Ces exceptions à la démolition du bâtiment résultaient des conditions qui assortissaient le préavis émis par le service des monuments et des sites (ci-après : SMS) le 28 avril 2015. Le même préavis indiquait que la demande d’inscription à l’inventaire formée par Patrimoine suisse serait rejetée dans une procédure parallèle à celle de l’adoption du PLQ.

9) Le 28 février 2018, le Conseil d’État a adopté le PLQ n° 29978-511, vu notamment le préavis du Conseil municipal de la commune de Chêne-Bougeries du 19 janvier 2017.

Le même jour, il a rejeté les oppositions au PLQ, dont l’une d’elles avait été formée par Patrimoine suisse. La situation du logement était toujours aussi tendue et le plan directeur cantonal avait notamment pour objectif la construction de 50’000 logements d’ici 2030. La fiche de mesures A02 préconisait de poursuivre la densification différenciée des quartiers de villas situés dans la couronne urbaine afin de créer de nouveaux quartiers denses d’habitat ou d’affectation mixte intégrés dans la structure urbaine. Le SMS avait rendu un préavis favorable au projet de PLQ, sous réserve de la conservation de certains éléments. Après avoir procédé à une nécessaire pesée des intérêts en présence, le DT avait rejeté la demande d’inscription à l’inventaire en écartant le préavis contraire de la commission des monuments de la nature et des sites (ci-après : CMNS), considérant notamment qu’au vu de la crise du logement sévissant à Genève, l’apport des constructions envisagées, correspondant à un peu plus de 200 logements, devait prévaloir sur les questions liées à la préservation du patrimoine bâti dans le périmètre du projet de PLQ. Le grief de non-prise en considération de la valeur patrimoniale et architecturale de la maison Rosemont était donc rejeté.

Le même jour également, le DT a rejeté la demande d’inscription à l’inventaire formée par Patrimoine suisse. L’autorité de décision pouvait s’écarter des préavis des organismes consultatifs institués par la loi s’il existait des motifs objectifs impérieux qui justifiaient de s’en écarter, notamment si un intérêt public le commandait.
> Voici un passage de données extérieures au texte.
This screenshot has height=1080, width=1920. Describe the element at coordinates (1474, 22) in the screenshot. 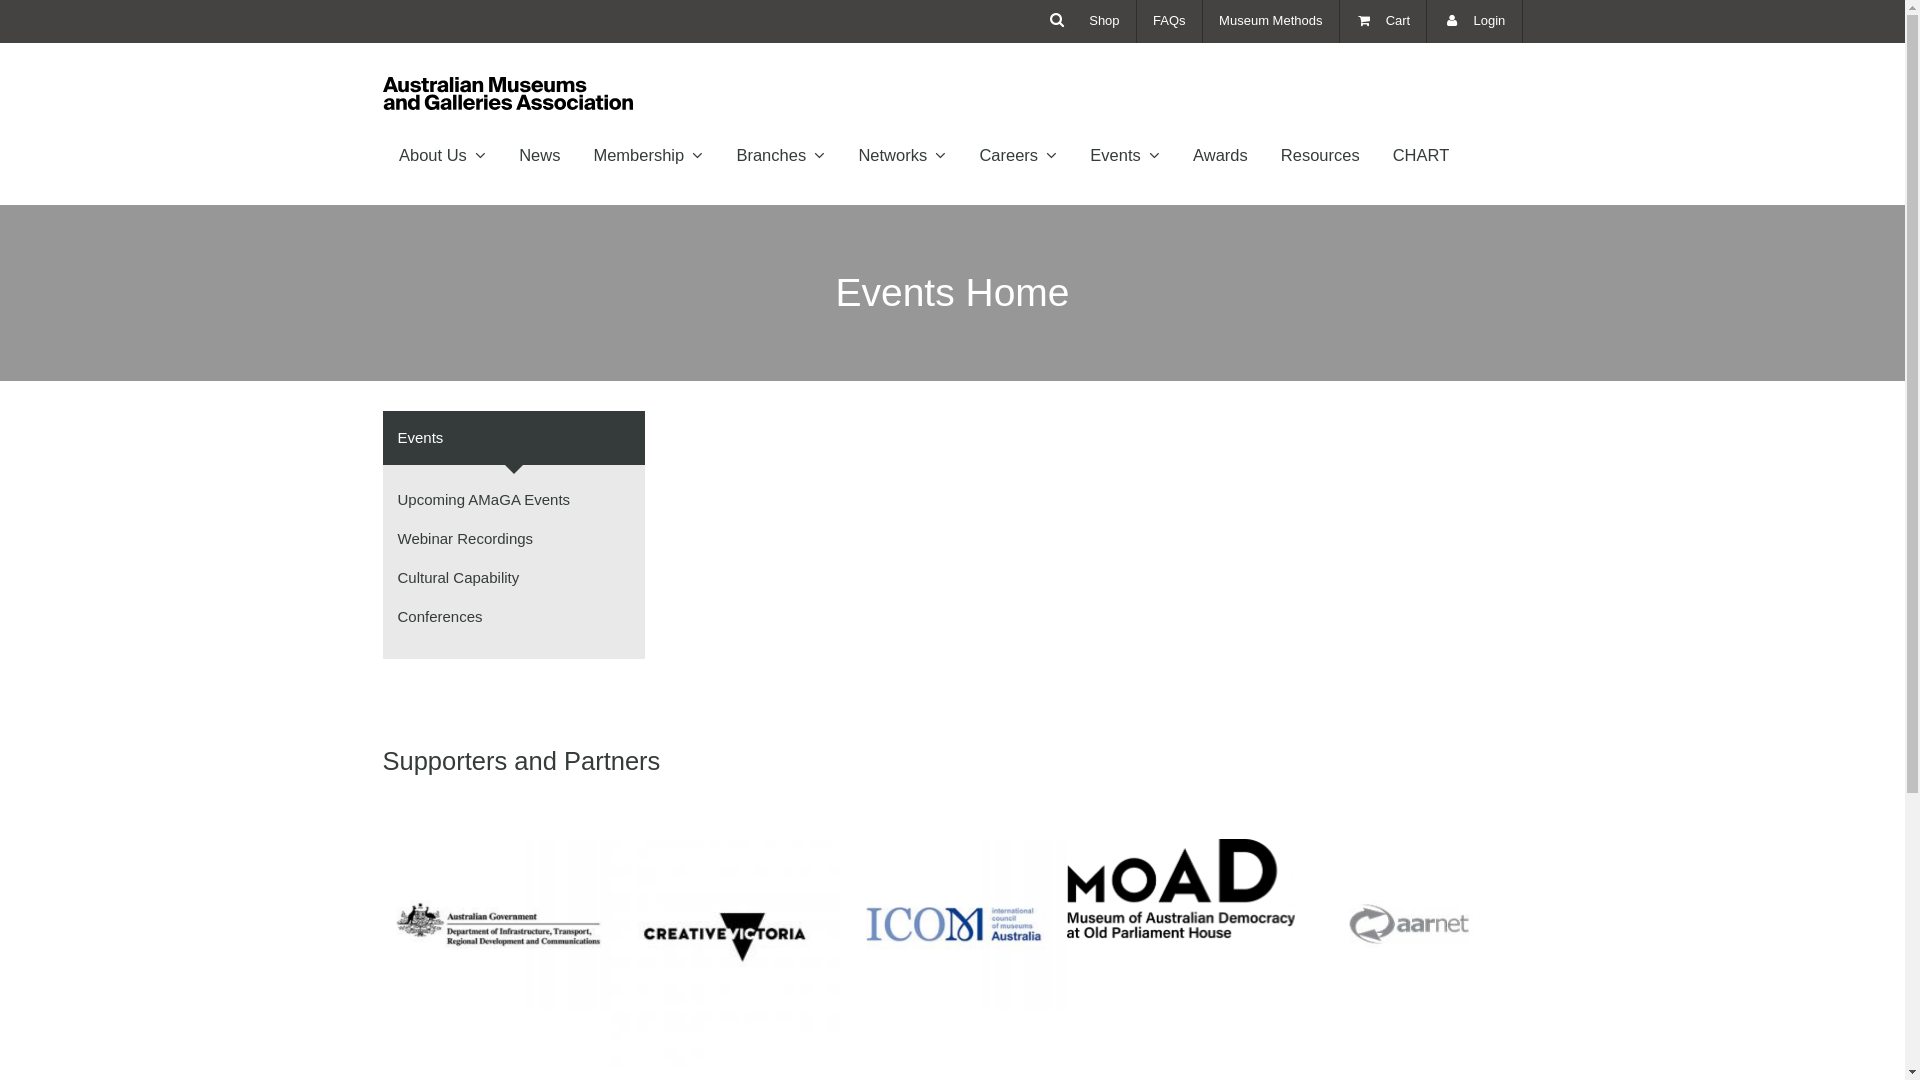

I see `Login` at that location.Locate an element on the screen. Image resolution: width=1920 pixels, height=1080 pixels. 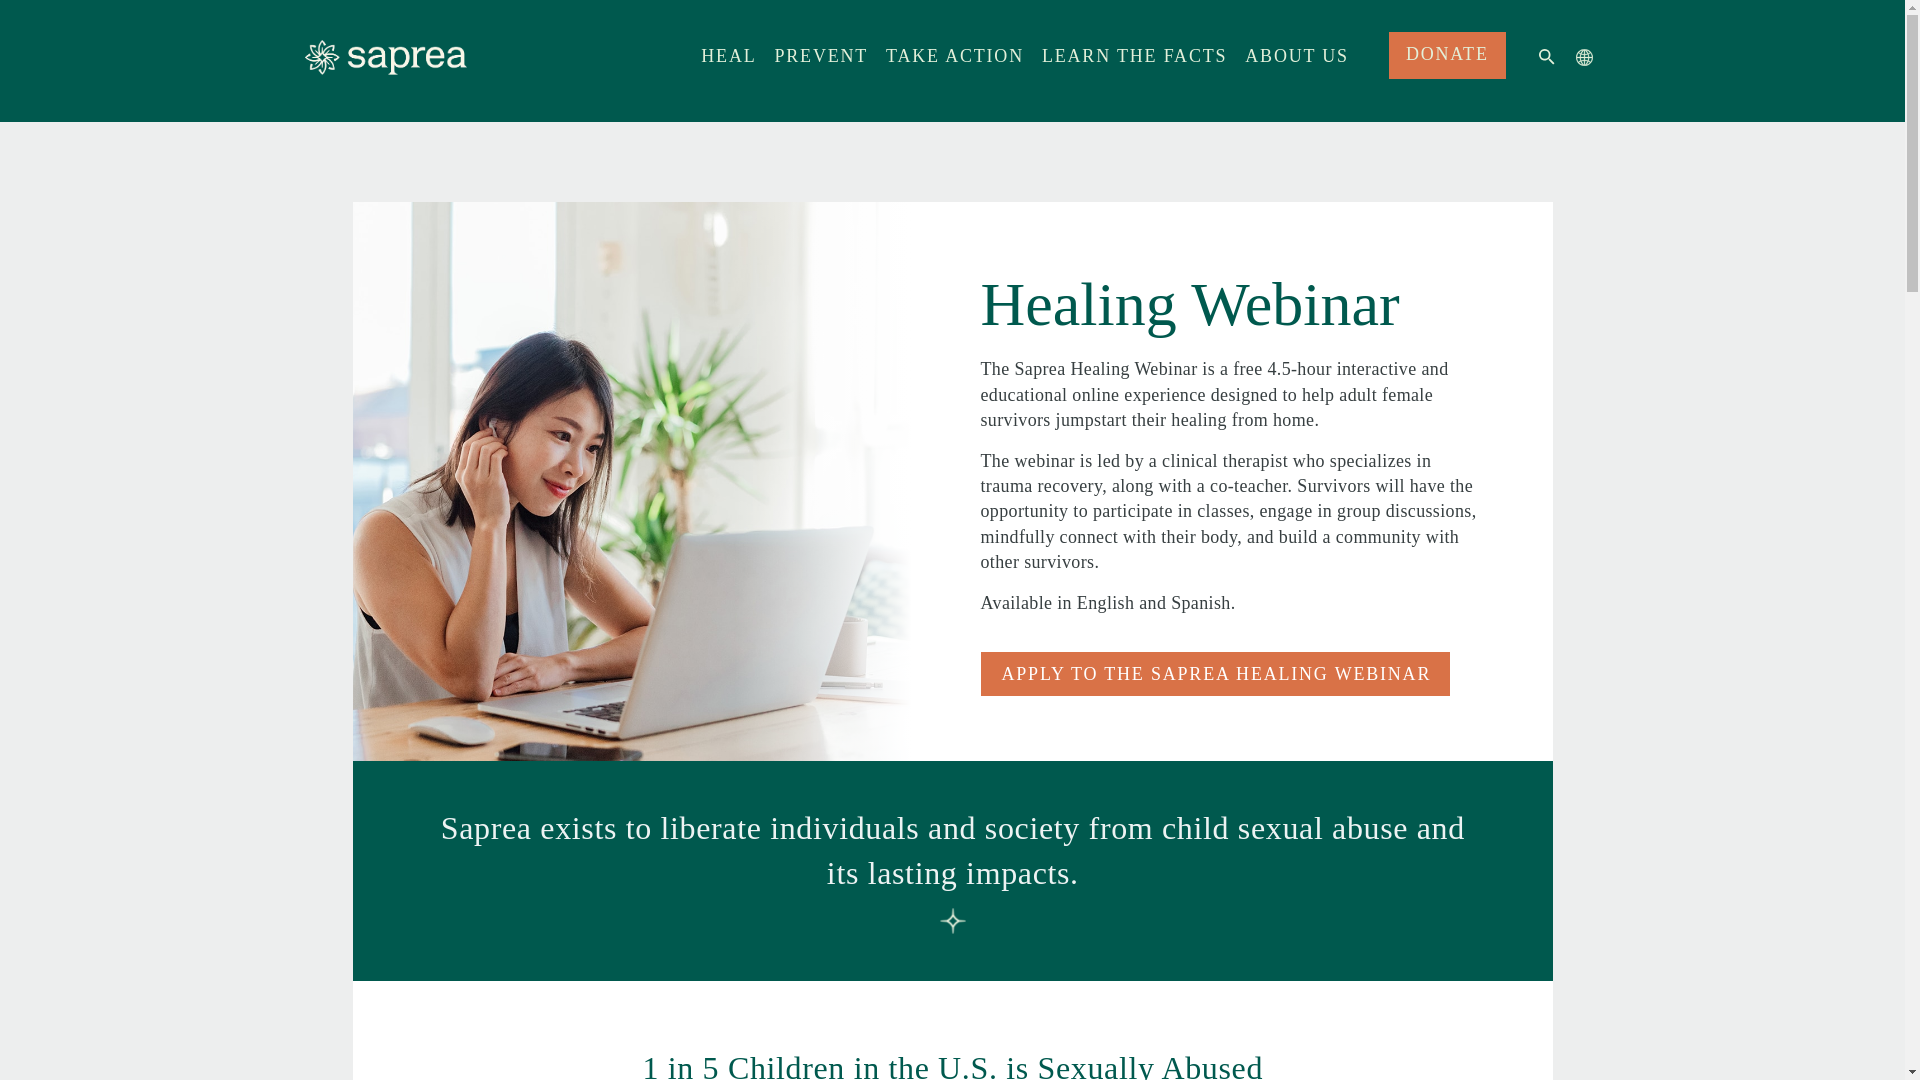
TAKE ACTION is located at coordinates (954, 66).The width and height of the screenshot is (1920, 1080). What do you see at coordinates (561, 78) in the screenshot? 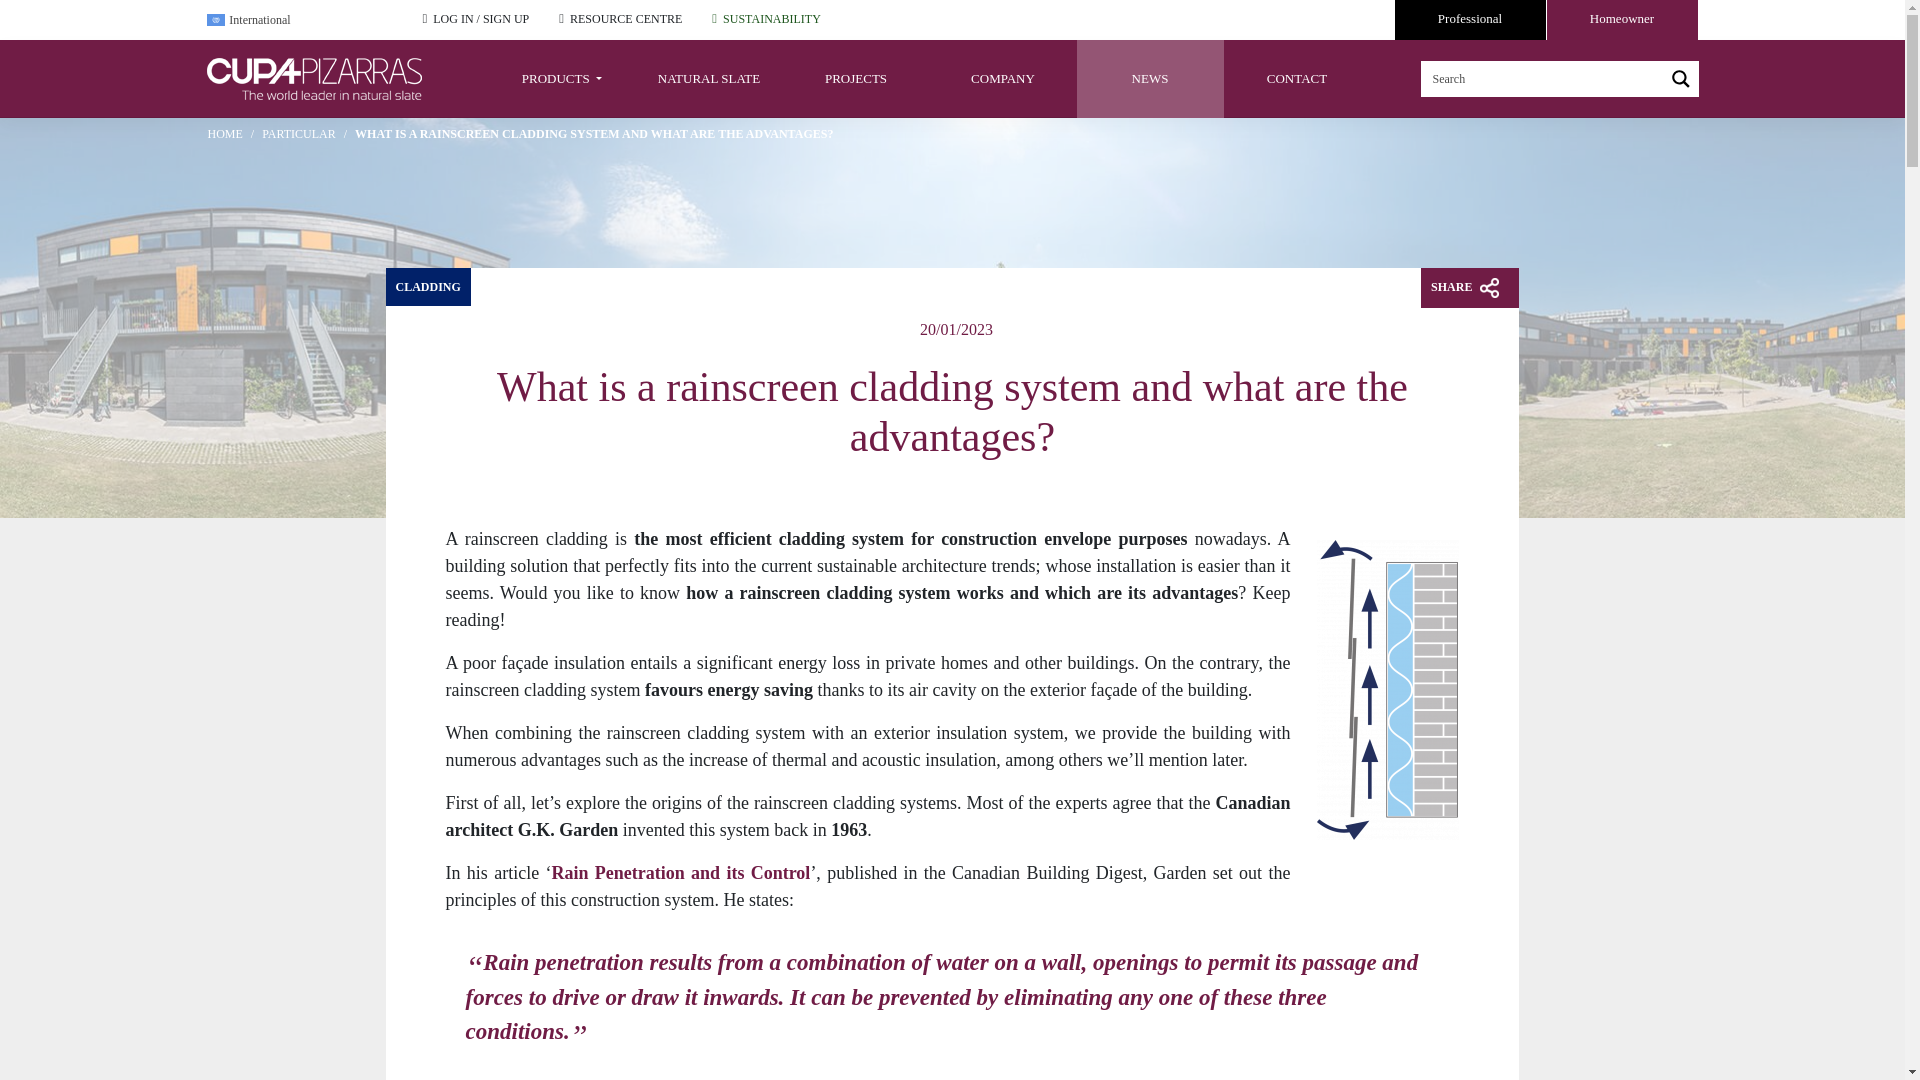
I see `PRODUCTS` at bounding box center [561, 78].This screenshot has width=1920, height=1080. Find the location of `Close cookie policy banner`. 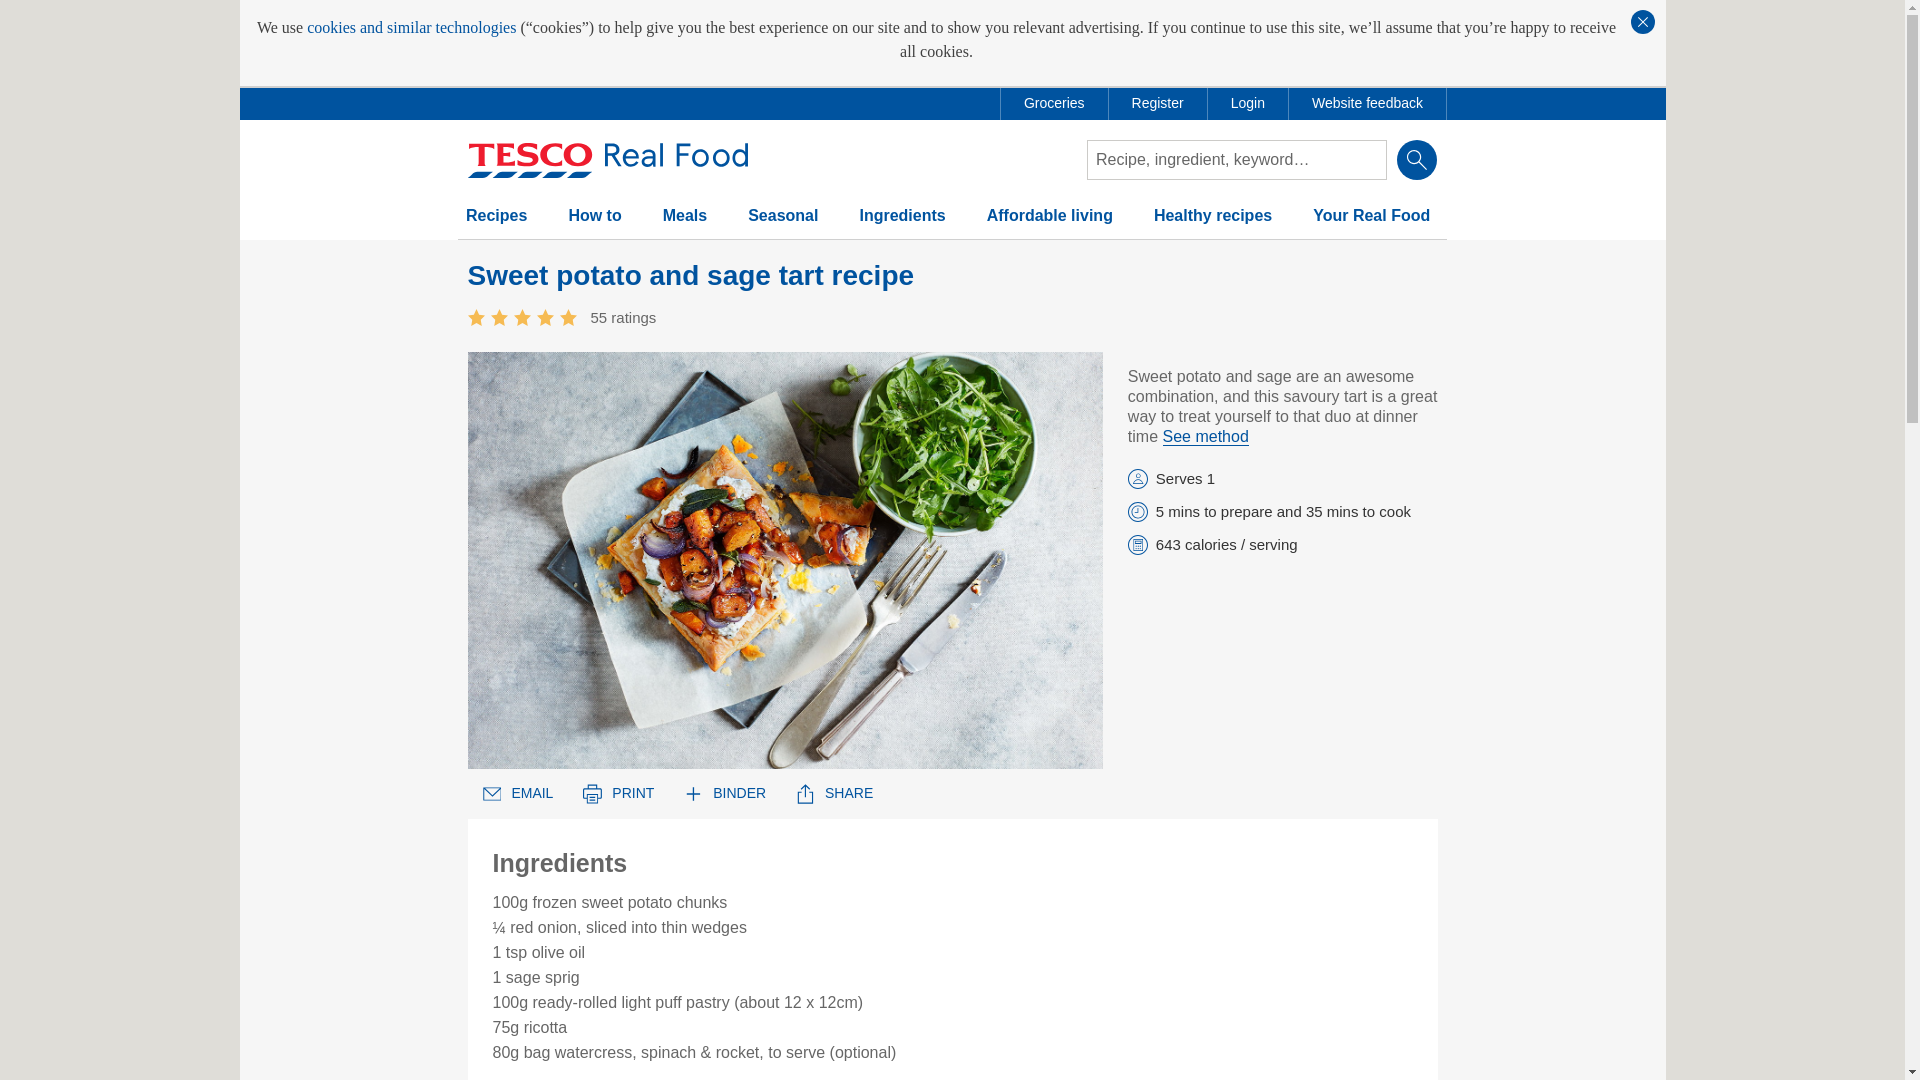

Deux intérêts contradictoires s’opposaient : la construction de plus de deux cents logements et la destruction d’un témoin bien conservé de l’architecture bourgeoise du milieu du XIXe siècle. Le maintien de la maison Rosemont empêcherait la construction d’un immeuble de logements d’un gabarit de neuf étages sur rez. Le maintien des dépendances empêcherait quant à lui la construction d’un immeuble de logements d’un gabarit de six étages sur rez. En période de pénurie de logements, le département devait aussi veiller à ce que l’intérêt public à la construction de logements soit préservé. L’examen des intérêts en présence, conduit de manière coordonnée, avait abouti à ce que l’intérêt public à la construction de logements répondant aux besoins de la population devait primer sur celui lié à la protection du patrimoine. Le département s’écartait du préavis favorable à l’inscription à l’inventaire de la CMNS et des recommandations des milieux de la protection du patrimoine.

Le PLQ est entré en force, après qu’un recours a été retiré en mars 2019. Patrimoine suisse n’a recouru ni contre le PLQ ni contre le refus d’inscription à l’inventaire.

10) Le 2 novembre 2018, l’association Action patrimoine vivant (ci-après : APV) a adressé au Conseil d’État une requête visant au classement de la maison Rosemont, de ses dépendances et de leurs abords.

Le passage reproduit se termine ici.